Which Christianity? continued
0 comment Friday, November 28, 2014 |
After reading a blog entry over at VFR, 'What Christianity requires in order not to be destructive of society'
I think I have a glimmer of understanding that had not occurred to me before. If anyone else has thoughts or comments, please feel free to add your thoughts.
Auster says
The key to Christian this-worldly confidence is not that an individual Christian be Jewish (an absurd and offensive idea); it is that Christian society--any Christian society--must include non-Christian cultural and political sources.
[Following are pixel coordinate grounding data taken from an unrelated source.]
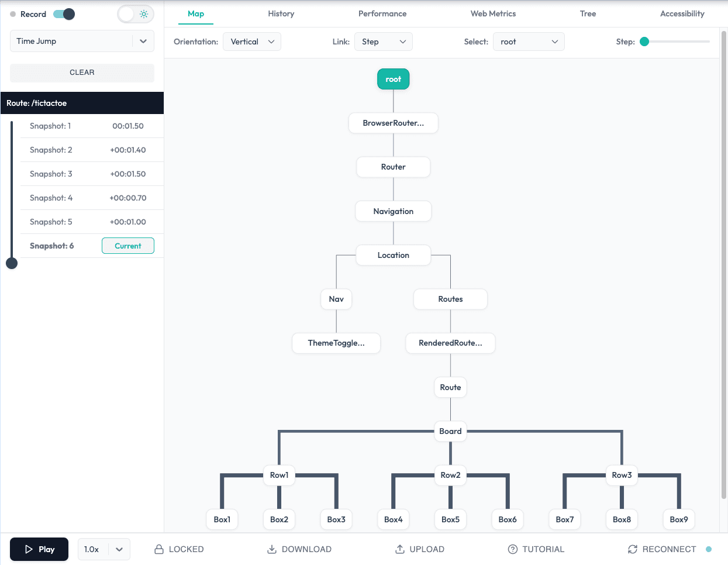Open the Accessibility tab
The height and width of the screenshot is (565, 728).
tap(682, 13)
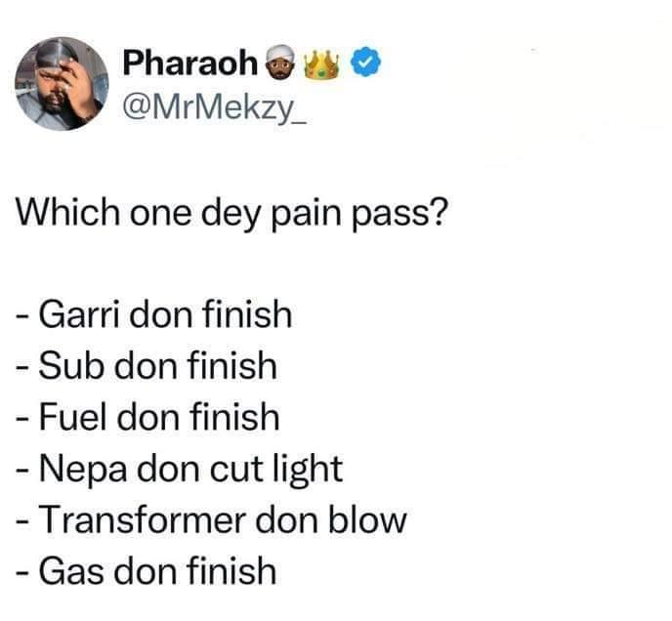Click the blue verified badge
This screenshot has height=621, width=672.
[x=365, y=62]
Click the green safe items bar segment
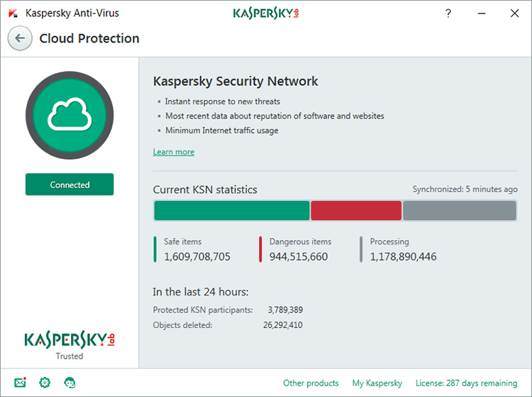The height and width of the screenshot is (397, 532). pyautogui.click(x=232, y=211)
This is an absolutely fundamental point that Christians must understand. The original teaching of Christianity as presented in the New Testament is about how to live in what Jesus called the kingdom of heaven. It is about the individual soul's relation with God through Christ. It is not about the political organization of society. The New Testament simply assumes the existence of political society and goes on from there. Because Christianity is not, like orthodox Judaism and Islam, a complete recipe for this-worldly existence, Christian society is necessarily more complex--more differentiated, to use Eric Voegelin's term--than any other. It is multileveled, mediating between the pole of the Christian, spiritual realm and the pole of political and cultural existence in this world, which does not come from Christianity itself. If the society loses its this-worldly pole it will go out of existence. ''
Yes, this makes sense. Much of the New Testament is concerned with Kingdom living, which fact was touched on in a recent thread in which a reader mentioned the Sermon on the Mount and the ethos prescribed there.
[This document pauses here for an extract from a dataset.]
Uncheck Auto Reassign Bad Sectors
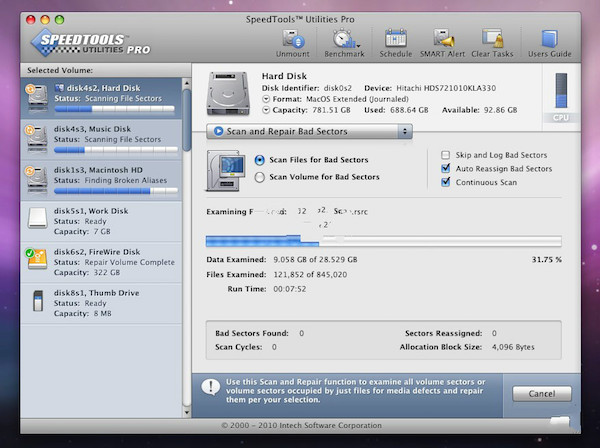 [x=445, y=169]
Lawrence Auster in his blog entry makes this point which seems important:
Historical Christianity included the Old Testament as part of its scripture. This was a non-Christian source that provided the sense of living in this world as a community of people under God, a sense that is not provided by the New Testament. Thus Protestants, including the people who created America, were able to build strong national societies because they based themselves heavily on the Old Testament with its powerful sense of a people under God.''
Yes, I think the Old Testament religion is often described as 'this-worldly', while the New Testament is not concerned as much with this world. We are told to think of ourselves as 'pilgrims and strangers' in this world, and to consider ourselves as seeking a heavenly country. But for now we do have to live in this world, and it does seem that we need the anchoring in the Old Testament to keep us grounded.
I do think that Christianity is sufficient, just as I believe that the Bible is sufficient, but we have to take the 'whole counsel of God', both Old and New Testaments. It does seem to be true that the very liberal pacifist Christian concentrates solely on the New Testament, and tends to eliminate all but the Gospels or the words of Jesus. That does give one a very otherworldly orientation.
It definitely seemed to me that the turning point came with the liberalizing trend in Christianity, the point at which Christianity became a stunted form of the faith of our fathers. And that trend coincided with the downplaying or outright rejection of much of the Old Testament. Something important was lost there.
There is a saying that some Christians are 'too heavenly-minded to be any earthly good.' I think there is truth in that description, and it sums up the divide between the liberals and the conservative Christians pretty well.
I am still mulling all this over, and it's late, so these are just some quick random thoughts about what I have just read.
I hope my readers will offer their perspectives, and of course if you haven't already, read the post at VFR.
Thanks to Lawrence Auster for giving me some real food for thought here.